### Short exercise 1
Answer these from the passage on Raksha Bandhan:
(a) What is the sacred thread tied on the brother's wrist called?
(b) On which day does Raksha Bandhan fall?
(c) To whom did Rani Karnavati send a rakhi?

ANY GIRL or woman who has shared loving ties with a brother knows inexplicable joy, and a bond so sacred that it is sacrilegious for anyone to even attempt to corrode it – either with words or actions. Raksha Bandhan, Rakhi Purnima, or Rakhi, is a festival primarily observed in India and in communities worldwide that have Diasporic residents of Indian descent, such as Guyana.

This beautiful festival celebrates the relationship between brothers and sisters. The festival is observed by Hindus, Muslims and Sikhs, with the central ceremony involving the tying of a rakhi (sacred thread) by a sister on her brother's wrist. This symbolizes the sister's love and prayers for her brother's well-being, and the brother's lifelong vow to protect her.

Raksha Bandhan falls on the full moon day (Shravan Poornima) of the Shravan month of the Hindu lunisolar calendar, primarily as a Hindu calendar event. However, it grew in popularity after Rani Karnavati, the widowed Hindu queen of Chittor, sent a rakhi to the Moslem Mughal emperor, Humayun, when she required his help against invading armies.

### Short exercise 2
Turn the rows, from the line with "Task: Select the Rxrate legend entry" up to and including the line with "Screen dimensions: 1000x600 (969, 430)", into a JSON list of strings, one per line, leaving out blank lines.

### Task material
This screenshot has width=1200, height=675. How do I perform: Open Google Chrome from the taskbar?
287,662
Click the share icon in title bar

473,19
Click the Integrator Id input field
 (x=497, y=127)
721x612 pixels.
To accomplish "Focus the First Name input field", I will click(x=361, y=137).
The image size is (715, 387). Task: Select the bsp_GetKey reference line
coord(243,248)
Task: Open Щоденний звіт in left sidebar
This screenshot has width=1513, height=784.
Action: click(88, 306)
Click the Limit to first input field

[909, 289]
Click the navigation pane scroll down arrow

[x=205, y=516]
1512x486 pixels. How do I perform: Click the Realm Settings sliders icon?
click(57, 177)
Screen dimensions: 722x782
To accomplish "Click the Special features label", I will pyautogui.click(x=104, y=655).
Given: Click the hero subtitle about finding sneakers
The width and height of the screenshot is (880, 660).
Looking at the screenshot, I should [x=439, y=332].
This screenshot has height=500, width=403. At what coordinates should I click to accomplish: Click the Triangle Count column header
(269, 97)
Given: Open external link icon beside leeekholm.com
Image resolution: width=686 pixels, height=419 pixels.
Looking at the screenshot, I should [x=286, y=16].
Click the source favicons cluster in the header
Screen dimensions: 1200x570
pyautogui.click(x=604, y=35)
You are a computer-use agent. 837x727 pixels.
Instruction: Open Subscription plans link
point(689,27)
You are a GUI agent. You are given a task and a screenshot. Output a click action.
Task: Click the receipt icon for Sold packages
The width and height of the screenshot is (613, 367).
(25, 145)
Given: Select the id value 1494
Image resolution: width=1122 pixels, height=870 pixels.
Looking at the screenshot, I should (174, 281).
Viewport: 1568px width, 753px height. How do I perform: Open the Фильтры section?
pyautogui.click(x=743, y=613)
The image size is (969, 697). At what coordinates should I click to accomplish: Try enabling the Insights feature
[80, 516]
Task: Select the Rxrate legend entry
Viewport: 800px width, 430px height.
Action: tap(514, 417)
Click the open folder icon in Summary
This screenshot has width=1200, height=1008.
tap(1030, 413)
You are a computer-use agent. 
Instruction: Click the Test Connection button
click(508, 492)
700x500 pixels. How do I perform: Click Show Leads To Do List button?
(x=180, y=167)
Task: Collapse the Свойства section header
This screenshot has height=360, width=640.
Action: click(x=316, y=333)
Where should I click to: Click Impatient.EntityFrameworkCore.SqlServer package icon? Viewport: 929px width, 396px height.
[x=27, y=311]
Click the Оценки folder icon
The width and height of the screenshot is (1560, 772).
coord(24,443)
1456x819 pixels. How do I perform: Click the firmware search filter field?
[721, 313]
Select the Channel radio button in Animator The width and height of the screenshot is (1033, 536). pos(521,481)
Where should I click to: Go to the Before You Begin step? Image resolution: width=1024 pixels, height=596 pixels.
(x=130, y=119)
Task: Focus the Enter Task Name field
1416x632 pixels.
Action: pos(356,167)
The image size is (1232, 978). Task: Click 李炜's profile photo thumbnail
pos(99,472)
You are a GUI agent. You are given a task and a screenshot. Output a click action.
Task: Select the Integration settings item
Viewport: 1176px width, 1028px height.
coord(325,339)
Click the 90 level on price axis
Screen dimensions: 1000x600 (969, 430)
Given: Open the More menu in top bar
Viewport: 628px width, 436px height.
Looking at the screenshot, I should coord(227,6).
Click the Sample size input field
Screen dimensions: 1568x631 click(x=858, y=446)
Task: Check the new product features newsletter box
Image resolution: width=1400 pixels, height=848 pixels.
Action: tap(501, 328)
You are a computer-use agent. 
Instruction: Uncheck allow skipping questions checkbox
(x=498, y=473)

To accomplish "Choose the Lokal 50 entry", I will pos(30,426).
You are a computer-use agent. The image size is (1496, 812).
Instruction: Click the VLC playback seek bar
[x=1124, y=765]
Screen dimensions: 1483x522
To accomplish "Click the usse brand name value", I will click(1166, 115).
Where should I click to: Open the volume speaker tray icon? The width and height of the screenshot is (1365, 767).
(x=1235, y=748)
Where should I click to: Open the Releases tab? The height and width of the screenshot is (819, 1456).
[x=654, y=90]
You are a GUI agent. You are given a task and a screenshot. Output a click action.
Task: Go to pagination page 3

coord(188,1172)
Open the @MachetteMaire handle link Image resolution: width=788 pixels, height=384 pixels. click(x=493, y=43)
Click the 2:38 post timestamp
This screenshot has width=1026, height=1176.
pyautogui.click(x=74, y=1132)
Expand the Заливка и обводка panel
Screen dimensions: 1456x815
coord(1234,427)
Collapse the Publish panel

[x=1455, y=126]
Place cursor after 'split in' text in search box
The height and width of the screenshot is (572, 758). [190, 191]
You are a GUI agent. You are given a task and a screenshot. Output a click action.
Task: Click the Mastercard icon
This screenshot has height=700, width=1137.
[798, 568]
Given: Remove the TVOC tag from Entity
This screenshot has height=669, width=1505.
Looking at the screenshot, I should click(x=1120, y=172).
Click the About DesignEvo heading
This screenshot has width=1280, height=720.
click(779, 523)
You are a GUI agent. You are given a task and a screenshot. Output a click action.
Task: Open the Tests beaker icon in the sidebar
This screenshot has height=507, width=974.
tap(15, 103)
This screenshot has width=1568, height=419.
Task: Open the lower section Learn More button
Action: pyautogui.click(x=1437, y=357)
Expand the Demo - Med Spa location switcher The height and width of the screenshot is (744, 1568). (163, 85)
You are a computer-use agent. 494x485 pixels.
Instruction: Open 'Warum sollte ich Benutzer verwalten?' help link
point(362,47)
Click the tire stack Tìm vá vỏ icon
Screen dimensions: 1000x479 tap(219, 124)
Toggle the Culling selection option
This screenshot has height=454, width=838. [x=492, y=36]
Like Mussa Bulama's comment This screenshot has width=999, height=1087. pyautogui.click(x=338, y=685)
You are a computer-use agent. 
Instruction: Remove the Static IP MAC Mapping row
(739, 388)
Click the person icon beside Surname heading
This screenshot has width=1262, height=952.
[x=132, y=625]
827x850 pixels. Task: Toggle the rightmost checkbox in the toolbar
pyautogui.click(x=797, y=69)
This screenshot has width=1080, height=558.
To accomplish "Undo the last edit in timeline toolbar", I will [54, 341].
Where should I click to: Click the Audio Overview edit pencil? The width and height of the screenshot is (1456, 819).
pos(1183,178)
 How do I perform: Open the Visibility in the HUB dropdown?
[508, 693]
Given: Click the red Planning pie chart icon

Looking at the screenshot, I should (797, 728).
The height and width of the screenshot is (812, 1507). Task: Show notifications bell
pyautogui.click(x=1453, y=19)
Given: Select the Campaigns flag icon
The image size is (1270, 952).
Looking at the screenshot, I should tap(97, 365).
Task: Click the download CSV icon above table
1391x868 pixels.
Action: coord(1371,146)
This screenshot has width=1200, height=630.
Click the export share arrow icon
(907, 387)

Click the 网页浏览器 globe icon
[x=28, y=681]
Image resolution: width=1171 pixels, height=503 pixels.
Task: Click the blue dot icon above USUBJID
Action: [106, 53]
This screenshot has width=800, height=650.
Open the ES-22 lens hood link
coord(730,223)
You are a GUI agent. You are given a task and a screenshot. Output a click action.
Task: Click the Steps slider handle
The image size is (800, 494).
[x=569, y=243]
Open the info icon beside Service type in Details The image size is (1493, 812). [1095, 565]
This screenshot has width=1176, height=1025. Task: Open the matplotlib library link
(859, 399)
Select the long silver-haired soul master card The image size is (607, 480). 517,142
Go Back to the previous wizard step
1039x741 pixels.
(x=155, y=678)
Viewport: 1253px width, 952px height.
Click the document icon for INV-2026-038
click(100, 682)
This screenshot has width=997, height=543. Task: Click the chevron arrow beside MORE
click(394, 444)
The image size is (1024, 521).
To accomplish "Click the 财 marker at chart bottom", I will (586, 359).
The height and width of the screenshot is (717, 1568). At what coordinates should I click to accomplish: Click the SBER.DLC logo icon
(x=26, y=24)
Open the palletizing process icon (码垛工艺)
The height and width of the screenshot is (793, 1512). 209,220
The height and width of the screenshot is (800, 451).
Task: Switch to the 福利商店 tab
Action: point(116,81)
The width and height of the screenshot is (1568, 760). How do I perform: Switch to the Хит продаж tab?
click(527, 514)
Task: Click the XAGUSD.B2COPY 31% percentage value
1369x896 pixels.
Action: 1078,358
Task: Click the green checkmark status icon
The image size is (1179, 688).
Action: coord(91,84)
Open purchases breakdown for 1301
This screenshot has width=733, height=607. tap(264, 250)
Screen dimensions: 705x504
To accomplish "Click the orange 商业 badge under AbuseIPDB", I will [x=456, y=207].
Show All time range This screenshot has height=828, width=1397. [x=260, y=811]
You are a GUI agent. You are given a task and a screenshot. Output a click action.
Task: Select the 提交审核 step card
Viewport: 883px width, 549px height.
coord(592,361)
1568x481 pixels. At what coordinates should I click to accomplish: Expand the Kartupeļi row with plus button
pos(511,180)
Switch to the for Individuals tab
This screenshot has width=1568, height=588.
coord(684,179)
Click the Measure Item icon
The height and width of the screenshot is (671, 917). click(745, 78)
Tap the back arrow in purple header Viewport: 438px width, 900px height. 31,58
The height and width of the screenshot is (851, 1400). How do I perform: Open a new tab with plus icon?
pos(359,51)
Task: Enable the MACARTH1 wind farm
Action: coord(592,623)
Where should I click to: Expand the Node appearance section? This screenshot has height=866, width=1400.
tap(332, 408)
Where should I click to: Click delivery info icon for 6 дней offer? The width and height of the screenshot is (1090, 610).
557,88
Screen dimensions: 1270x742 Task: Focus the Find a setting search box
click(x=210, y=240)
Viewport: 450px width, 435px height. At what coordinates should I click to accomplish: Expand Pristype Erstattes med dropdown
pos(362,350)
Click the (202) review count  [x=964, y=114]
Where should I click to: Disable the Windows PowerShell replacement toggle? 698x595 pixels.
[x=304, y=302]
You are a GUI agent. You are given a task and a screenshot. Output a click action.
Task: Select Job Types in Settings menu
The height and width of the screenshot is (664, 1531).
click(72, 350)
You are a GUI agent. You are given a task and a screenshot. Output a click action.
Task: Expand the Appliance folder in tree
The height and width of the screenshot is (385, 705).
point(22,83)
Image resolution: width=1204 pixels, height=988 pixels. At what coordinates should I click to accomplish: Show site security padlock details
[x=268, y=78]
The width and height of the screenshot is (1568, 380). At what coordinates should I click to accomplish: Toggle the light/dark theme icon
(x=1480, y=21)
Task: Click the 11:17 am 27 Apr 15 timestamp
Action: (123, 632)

### Final result 1
(a) A rakhi.
(b) The full moon day (Shravan Poornima) of the Shravan month of the Hindu lunisolar calendar.
(c) The Mughal emperor Humayun.

### Final result 2
[
  "Task: Select the Rxrate legend entry",
  "Viewport: 800px width, 430px height.",
  "Action: tap(514, 417)",
  "Click the open folder icon in Summary",
  "This screenshot has width=1200, height=1008.",
  "tap(1030, 413)",
  "You are a computer-use agent. ",
  "Instruction: Click the Test Connection button",
  "click(508, 492)",
  "700x500 pixels. How do I perform: Click Show Leads To Do List button?",
  "(x=180, y=167)",
  "Task: Collapse the Свойства section header",
  "This screenshot has height=360, width=640.",
  "Action: click(x=316, y=333)",
  "Where should I click to: Click Impatient.EntityFrameworkCore.SqlServer package icon? Viewport: 929px width, 396px height.",
  "[x=27, y=311]",
  "Click the Оценки folder icon",
  "The width and height of the screenshot is (1560, 772).",
  "coord(24,443)",
  "1456x819 pixels. How do I perform: Click the firmware search filter field?",
  "[721, 313]",
  "Select the Channel radio button in Animator The width and height of the screenshot is (1033, 536). pos(521,481)",
  "Where should I click to: Go to the Before You Begin step? Image resolution: width=1024 pixels, height=596 pixels.",
  "(x=130, y=119)",
  "Task: Focus the Enter Task Name field",
  "1416x632 pixels.",
  "Action: pos(356,167)",
  "The image size is (1232, 978). Task: Click 李炜's profile photo thumbnail",
  "pos(99,472)",
  "You are a GUI agent. You are given a task and a screenshot. Output a click action.",
  "Task: Select the Integration settings item",
  "Viewport: 1176px width, 1028px height.",
  "coord(325,339)",
  "Click the 90 level on price axis",
  "Screen dimensions: 1000x600 (969, 430)"
]